Précisons que si le gros de ces emprunts a été fait au Moyen Âge, la tendance s’est poursuivie à l’ère moderne, et que ce n’est qu’après la Deuxième Guerre mondiale que les mots se sont mis à être plus nombreux à traverser la Manche dans l’autre direction. L’auteur prend d’ailleurs plaisir à commenter une partie de ping pong fascinante entre les deux communautés linguistiques. Squatter, par exemple, a certes été emprunté récemment à l’anglais, mais le verbe to squat venait de l’ancien français esquater, qui signifiait « aplatir » avant de prendre le sens de « s’accroupir » dans la langue de Shakespeare puis de revenir avec le sens que l’on sait en français. Même chose pour le mot stress, débarqué en France dans les années 1960, mais qui était d’abord en anglais une aphérèse de distress, emprunté au mot d’ancien français qui signifiait « détresse » ou « angoisse ».

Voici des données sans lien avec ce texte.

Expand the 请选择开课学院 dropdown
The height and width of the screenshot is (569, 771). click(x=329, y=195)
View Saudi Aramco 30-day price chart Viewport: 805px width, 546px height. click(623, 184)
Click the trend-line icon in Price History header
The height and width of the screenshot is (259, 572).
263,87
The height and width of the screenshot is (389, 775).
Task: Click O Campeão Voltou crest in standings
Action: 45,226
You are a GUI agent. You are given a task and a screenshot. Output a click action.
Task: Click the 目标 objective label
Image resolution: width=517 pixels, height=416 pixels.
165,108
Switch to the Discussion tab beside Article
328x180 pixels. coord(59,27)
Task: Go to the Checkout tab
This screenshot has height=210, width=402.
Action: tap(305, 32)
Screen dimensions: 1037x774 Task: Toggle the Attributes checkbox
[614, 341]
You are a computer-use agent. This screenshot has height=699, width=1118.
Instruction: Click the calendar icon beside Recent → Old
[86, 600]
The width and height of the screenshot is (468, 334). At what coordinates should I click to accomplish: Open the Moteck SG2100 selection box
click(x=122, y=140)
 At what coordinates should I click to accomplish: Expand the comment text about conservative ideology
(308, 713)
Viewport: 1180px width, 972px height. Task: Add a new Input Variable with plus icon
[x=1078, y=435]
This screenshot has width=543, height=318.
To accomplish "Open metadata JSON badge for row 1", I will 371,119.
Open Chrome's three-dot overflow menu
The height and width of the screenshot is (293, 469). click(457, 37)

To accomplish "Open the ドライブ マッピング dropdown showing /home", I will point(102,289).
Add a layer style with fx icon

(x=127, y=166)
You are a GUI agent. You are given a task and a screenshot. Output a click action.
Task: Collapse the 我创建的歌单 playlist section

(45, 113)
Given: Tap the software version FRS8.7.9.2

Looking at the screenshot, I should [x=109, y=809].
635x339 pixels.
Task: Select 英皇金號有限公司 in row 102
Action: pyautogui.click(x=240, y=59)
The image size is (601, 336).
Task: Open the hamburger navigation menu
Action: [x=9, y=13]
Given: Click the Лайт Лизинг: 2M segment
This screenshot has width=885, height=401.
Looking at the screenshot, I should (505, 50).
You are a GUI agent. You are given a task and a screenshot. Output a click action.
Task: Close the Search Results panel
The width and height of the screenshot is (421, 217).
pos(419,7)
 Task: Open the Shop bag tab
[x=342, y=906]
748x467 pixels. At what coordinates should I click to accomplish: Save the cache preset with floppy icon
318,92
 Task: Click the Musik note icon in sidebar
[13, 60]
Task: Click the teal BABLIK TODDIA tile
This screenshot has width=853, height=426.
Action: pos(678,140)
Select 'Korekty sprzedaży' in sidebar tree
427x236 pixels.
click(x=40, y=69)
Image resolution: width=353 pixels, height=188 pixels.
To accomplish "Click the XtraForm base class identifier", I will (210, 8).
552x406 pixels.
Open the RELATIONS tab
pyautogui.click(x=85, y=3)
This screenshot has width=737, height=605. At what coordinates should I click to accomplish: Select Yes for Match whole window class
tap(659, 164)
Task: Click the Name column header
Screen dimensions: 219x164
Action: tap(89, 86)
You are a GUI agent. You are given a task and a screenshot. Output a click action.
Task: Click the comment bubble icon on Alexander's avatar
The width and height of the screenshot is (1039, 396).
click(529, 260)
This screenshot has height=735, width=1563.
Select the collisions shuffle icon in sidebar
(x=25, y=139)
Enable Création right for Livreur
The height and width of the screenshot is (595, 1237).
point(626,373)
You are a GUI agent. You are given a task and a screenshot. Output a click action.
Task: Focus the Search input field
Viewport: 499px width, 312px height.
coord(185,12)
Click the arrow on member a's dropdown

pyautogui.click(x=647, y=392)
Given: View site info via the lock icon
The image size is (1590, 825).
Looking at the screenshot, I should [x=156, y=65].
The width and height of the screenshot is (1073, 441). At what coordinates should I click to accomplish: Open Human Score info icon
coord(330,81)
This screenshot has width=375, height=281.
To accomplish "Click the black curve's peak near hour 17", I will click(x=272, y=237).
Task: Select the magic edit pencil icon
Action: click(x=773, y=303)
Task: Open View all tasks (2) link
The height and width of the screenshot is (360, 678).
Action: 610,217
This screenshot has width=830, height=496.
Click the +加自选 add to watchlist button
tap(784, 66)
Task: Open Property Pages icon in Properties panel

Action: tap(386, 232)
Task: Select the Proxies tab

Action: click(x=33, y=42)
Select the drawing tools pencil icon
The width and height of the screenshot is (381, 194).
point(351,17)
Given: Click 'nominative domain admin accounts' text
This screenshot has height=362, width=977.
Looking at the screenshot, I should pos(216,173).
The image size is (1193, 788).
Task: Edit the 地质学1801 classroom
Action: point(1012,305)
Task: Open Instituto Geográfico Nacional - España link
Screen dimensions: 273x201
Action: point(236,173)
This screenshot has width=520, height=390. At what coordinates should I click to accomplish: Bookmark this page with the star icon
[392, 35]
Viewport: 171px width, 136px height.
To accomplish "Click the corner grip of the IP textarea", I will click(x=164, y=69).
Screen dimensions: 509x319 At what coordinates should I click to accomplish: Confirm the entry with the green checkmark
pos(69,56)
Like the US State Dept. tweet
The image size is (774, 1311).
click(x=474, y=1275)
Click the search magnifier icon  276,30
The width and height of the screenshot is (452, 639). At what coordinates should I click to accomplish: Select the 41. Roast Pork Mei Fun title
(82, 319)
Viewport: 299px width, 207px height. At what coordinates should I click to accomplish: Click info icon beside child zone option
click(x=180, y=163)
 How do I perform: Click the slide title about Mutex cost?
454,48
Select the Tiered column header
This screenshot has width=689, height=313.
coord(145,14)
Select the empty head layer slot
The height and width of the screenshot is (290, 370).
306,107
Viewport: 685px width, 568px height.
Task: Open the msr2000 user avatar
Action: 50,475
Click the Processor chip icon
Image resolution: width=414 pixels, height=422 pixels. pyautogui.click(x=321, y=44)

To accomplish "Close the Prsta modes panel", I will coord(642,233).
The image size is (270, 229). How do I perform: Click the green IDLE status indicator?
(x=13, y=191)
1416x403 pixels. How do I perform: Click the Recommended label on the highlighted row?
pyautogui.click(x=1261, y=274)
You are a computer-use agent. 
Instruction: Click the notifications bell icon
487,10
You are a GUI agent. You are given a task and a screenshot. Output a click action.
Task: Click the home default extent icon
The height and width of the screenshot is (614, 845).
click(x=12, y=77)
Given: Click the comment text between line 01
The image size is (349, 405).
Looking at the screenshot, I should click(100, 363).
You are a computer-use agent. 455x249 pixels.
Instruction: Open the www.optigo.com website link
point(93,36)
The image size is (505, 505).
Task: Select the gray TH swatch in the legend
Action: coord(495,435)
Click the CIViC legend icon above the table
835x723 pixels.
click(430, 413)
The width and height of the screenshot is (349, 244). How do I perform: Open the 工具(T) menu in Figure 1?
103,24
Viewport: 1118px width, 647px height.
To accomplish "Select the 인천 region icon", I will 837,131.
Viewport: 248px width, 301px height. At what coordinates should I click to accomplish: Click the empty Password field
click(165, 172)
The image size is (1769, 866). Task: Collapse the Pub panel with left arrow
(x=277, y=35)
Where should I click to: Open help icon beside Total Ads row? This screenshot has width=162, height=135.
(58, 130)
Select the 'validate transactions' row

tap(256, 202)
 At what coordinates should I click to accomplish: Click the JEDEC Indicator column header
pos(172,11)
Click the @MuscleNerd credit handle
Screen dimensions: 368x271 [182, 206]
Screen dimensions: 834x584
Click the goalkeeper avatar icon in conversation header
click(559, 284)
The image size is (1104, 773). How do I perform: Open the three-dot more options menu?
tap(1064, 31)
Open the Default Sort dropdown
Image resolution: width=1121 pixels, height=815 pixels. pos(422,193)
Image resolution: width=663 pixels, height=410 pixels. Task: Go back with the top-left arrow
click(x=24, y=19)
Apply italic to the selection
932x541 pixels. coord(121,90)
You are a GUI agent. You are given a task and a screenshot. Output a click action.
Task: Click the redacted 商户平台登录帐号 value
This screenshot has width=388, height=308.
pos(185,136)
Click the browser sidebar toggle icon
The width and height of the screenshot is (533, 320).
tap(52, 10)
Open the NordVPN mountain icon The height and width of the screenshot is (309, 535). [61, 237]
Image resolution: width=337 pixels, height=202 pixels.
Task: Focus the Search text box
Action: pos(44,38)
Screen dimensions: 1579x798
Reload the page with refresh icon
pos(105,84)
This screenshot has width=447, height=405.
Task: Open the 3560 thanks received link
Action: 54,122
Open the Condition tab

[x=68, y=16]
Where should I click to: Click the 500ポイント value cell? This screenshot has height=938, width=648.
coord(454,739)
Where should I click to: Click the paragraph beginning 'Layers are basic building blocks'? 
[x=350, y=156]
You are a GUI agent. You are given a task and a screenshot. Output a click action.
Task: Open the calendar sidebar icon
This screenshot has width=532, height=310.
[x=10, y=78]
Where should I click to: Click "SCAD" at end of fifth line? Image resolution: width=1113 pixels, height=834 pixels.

Ces faits ne sont pas nouveaux, mais le sympathique linguiste a le don de nous les présenter avec un style et une personnalité qui font tout le sel de son ouvrage. Cela dit, celui-ci se distingue par un angle nouveau apporté au dossier, à savoir l’importance accordée à ce qu’il est convenu d’appeler « l’anglo-normand ». En effet, on a beau dire que c’est l’aristocratie normande qui a importé le français en Angleterre aux XIe et XIIesiècles, il faut comprendre qu’à partir du XIIIe siècle, cette aristocratie avait laissé place à des dirigeants du cru qui continuaient d’utiliser le français comme langue du droit, de l’administration et des affaires tout en étant de langue maternelle anglaise. Ce français, auquel on s’était peu attardé jusqu’ici, est un français original, différent de celui qui se parlait en France à la même époque. Cerquiglini plaide donc pour qu’on le reconnaisse comme une « variante du français », même s’il est disparu depuis longtemps, au même titre que toutes les autres (comme le québécois, pouvons-nous imaginer). Autrement dit, la plupart des emprunts n’ont pas été imposés par une classe dirigeante étrangère (1066-1204) mais résultent plutôt de la pénétration dans l’idiome maternel des Anglais d’un « français local » utilisé en littérature et dans les documents officiels, surtout dans la deuxième moitié du XIVe siècle.
En annexe, un lexique regroupe tous les mots anglais traités dans le détail dans le corps de l’ouvrage. On aurait aimé qu’une liste de mots français complète le tout pour pouvoir tirer le maximum de cette mini-encyclopédie étymologique.